Safety Stock Calculation V2

Overview

Both XGBoost and Random Forest implementations follow identical data preparation, feature engineering, and safety stock calculation steps.The only difference is the underlying machine learning model used during training.This document covers the unified flow applicable to both implementations.

Step 1 — Input preparation

Convert Inputs & Build DataFrame

The method receives four parameters:

Parameter Description
HistoryData Past demand values per time period (e.g. monthly units sold)
ForecastData The known future demand — used as the model's target (label) during training
LeadTime Time taken to receive stock for each period — used to measure supply risk
ServiceFactor A multiplier reflecting desired service level (e.g. 1.65 for 95%) — scales the safety buffer

All input arrays are converted into NumPy arrays and consolidated into a single Pandas DataFrame, with each row representing a distinct time period.

Step 2 — Feature Engineering

Two additional features are derived from the raw inputs prior to model training. These features provide the model with contextual information beyond the original input values.

2a. Seasonality Index

Measures where each period's demand sits relative to the overall average. This allows the model to understand peak and trough patterns across time.

Seasonality Index Formula

seasonality_index[i] = historical_demand[i] / mean(historical_demand)

A value > 1.0 means that period had above-average demand (peak). A value < 1.0 means below-average demand (trough). A value of exactly 1.0 is an average period.

2b. Supply Variability

Measures how unstable or erratic lead times have been over recent periods using a rolling 3-period window. This captures supply-side risk.

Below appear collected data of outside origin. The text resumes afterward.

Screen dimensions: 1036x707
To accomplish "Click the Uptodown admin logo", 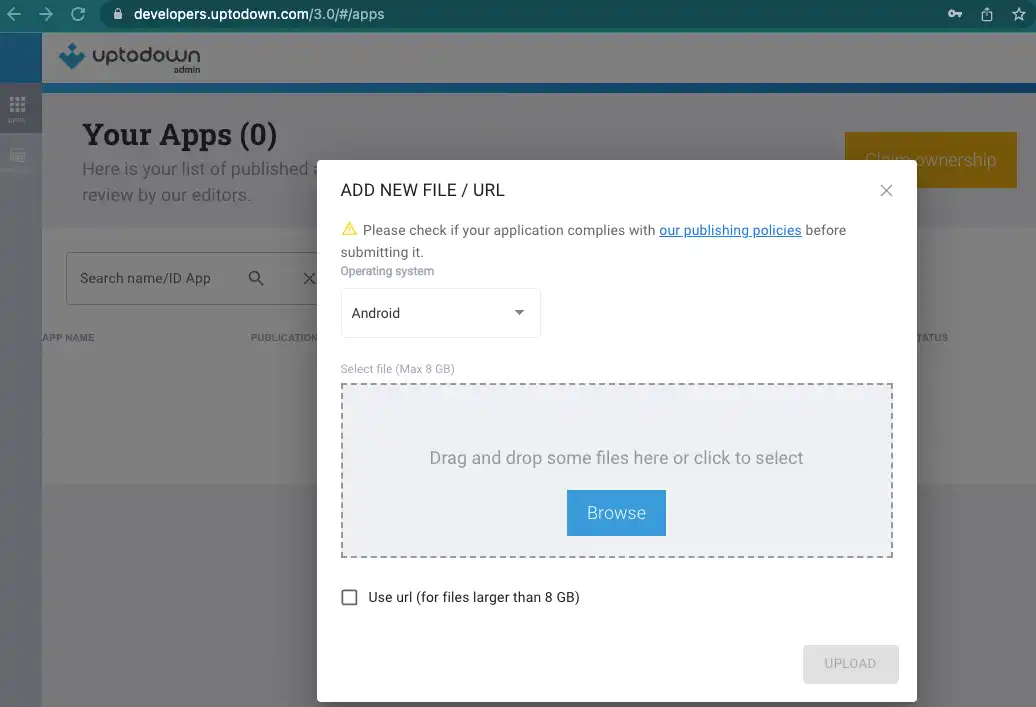I will 129,58.
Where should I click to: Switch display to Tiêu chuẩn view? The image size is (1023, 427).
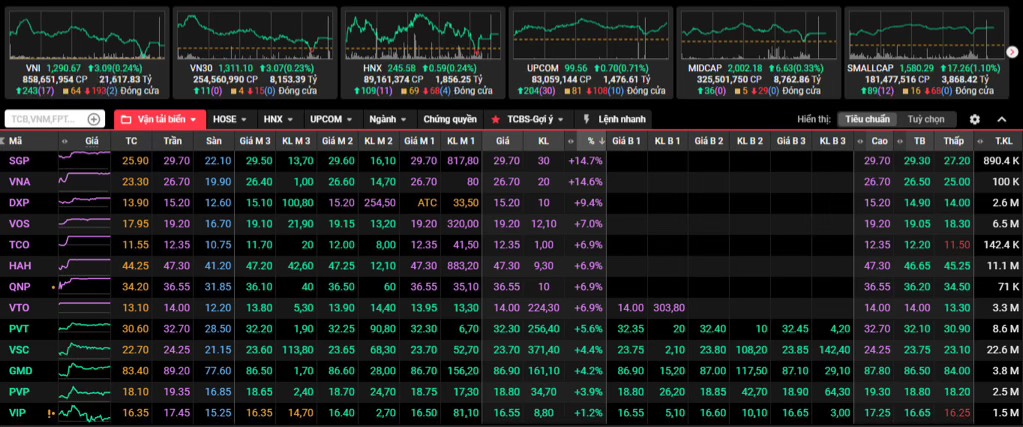coord(867,119)
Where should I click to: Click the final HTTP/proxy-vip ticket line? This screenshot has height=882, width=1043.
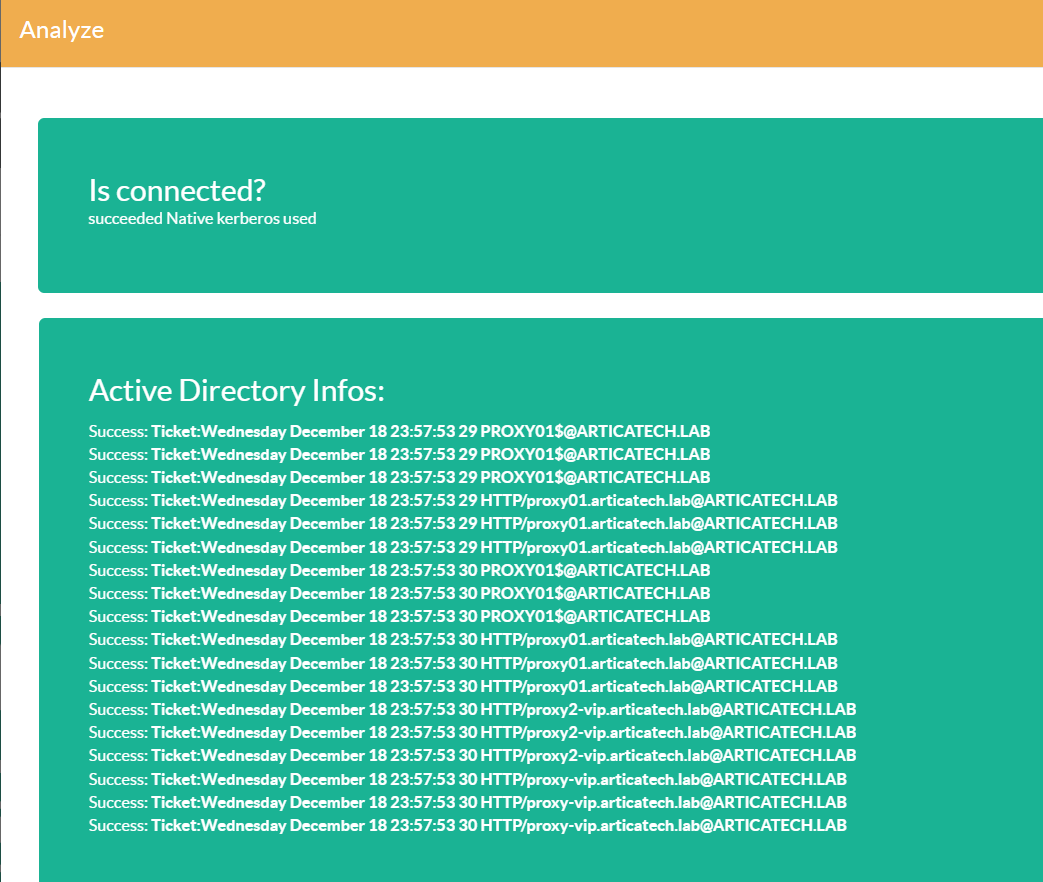(467, 825)
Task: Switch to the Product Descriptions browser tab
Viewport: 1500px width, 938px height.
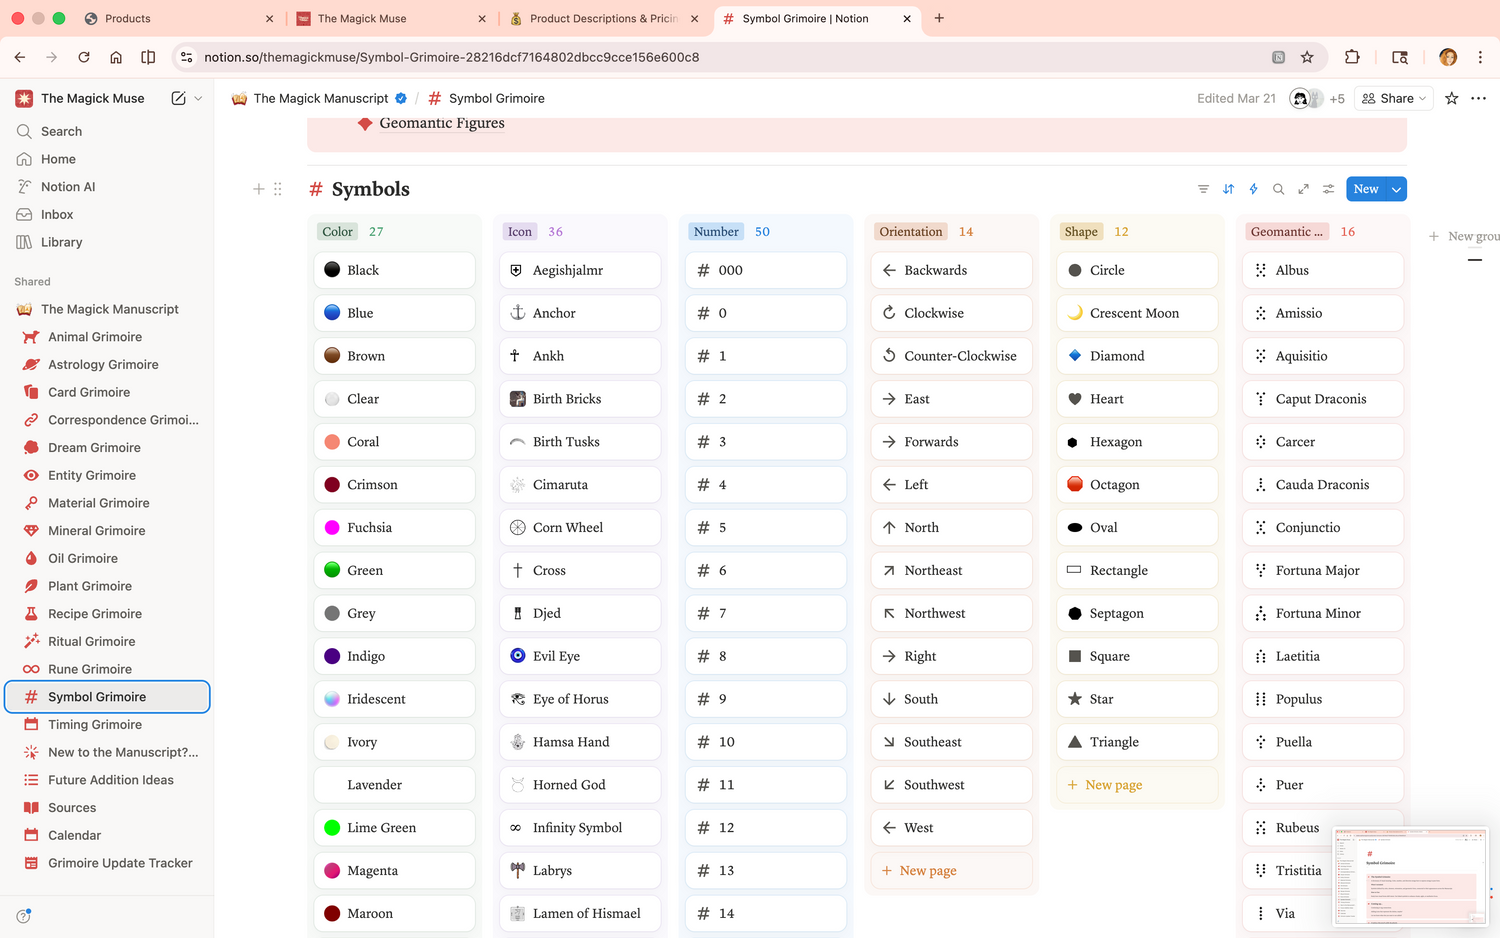Action: click(603, 18)

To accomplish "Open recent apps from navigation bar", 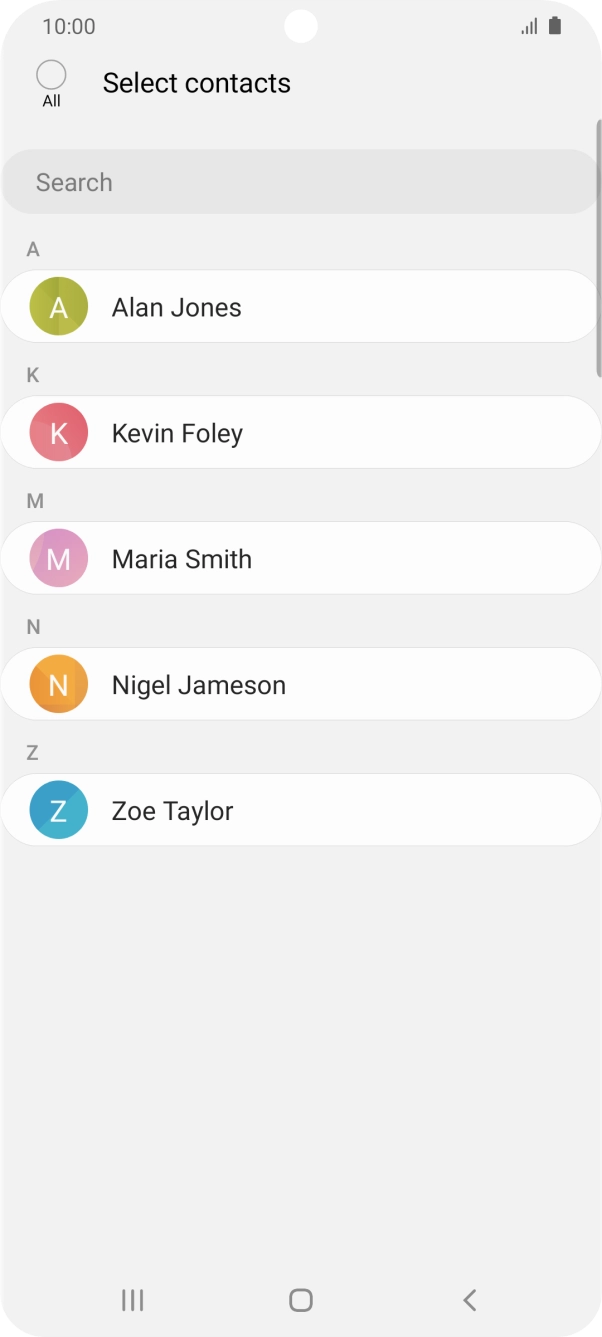I will click(132, 1300).
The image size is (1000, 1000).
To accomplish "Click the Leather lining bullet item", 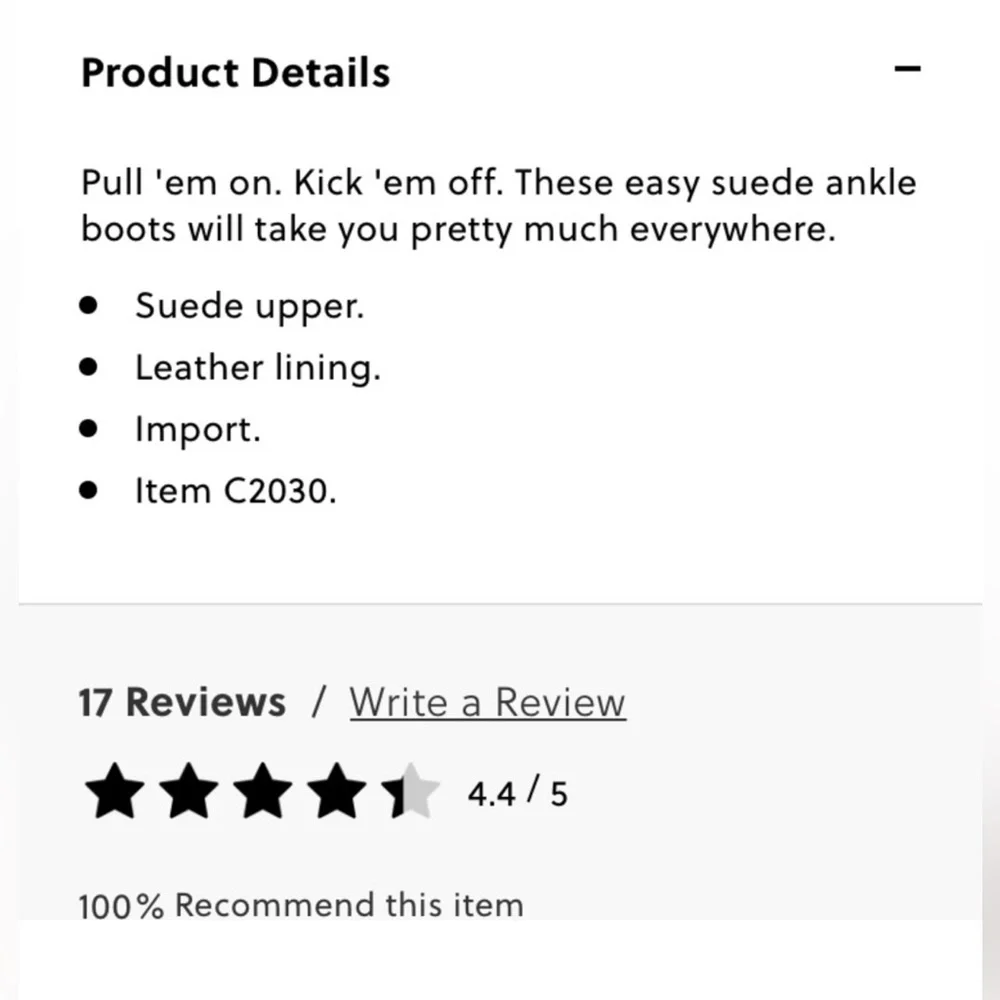I will [258, 368].
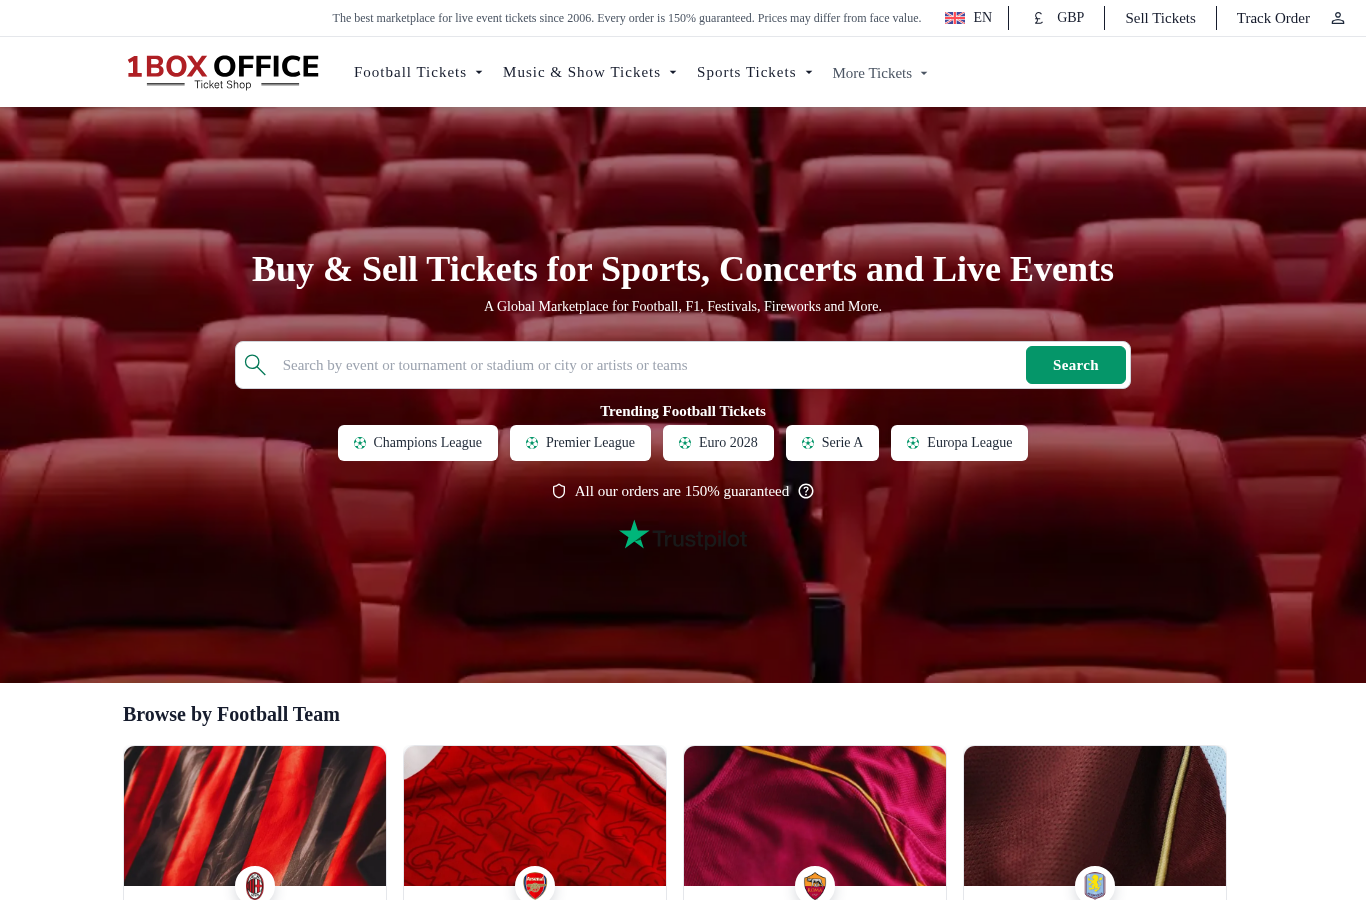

Supply Variability Formula

supply_variability[i] = std(lead_time[i-2], lead_time[i-1], lead_time[i])

A rolling standard deviation over a window of 3 periods (min_periods=1). Periods with consistent lead time yield a low value. Volatile or unpredictable supply yields a high value. NaN values are filled with 0.

2c. Final Feature Set

The four features passed into the model are:

Feature Source What it tells the model
historical_demand Raw input Actual past demand per period
lead_time Raw input Time to receive stock per period
seasonality_index Derived (Step 2a) Relative demand position vs. average
supply_variability Derived (Step 2b) Instability in lead times recently

The target variable (y) is future_demand — what actually occurred during the forecast horizon.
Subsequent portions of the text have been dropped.